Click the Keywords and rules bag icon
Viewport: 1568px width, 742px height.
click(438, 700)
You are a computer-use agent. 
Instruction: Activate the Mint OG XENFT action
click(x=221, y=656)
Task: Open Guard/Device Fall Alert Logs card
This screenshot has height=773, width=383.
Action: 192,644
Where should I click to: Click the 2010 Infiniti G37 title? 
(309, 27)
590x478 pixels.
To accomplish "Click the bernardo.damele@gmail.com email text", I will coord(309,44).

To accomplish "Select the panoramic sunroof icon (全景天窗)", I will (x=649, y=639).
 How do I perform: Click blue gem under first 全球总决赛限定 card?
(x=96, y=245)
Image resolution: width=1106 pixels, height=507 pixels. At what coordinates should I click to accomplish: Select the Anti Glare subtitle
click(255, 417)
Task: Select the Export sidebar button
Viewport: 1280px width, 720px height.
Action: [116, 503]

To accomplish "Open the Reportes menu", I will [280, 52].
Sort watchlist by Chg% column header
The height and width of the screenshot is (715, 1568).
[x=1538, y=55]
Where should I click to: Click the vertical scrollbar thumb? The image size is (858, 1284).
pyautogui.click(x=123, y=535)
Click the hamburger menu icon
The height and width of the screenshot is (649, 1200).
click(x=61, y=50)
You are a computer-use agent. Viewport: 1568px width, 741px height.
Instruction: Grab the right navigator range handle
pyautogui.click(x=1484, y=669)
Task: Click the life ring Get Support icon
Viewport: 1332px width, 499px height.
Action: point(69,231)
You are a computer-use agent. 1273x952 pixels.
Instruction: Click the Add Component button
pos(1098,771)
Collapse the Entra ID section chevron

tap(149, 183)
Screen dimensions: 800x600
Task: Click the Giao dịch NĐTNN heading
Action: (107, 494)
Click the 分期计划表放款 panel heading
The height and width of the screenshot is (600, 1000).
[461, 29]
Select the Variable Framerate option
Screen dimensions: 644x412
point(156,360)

----------

Write out the records from the line containing "Task: Select the Export sidebar button" through the line containing "click(x=61, y=50)", both included, reproducing each line verbatim.

* [RESULT OF THIS TASK]:
Task: Select the Export sidebar button
Viewport: 1280px width, 720px height.
Action: [116, 503]

To accomplish "Open the Reportes menu", I will [280, 52].
Sort watchlist by Chg% column header
The height and width of the screenshot is (715, 1568).
[x=1538, y=55]
Where should I click to: Click the vertical scrollbar thumb? The image size is (858, 1284).
pyautogui.click(x=123, y=535)
Click the hamburger menu icon
The height and width of the screenshot is (649, 1200).
click(x=61, y=50)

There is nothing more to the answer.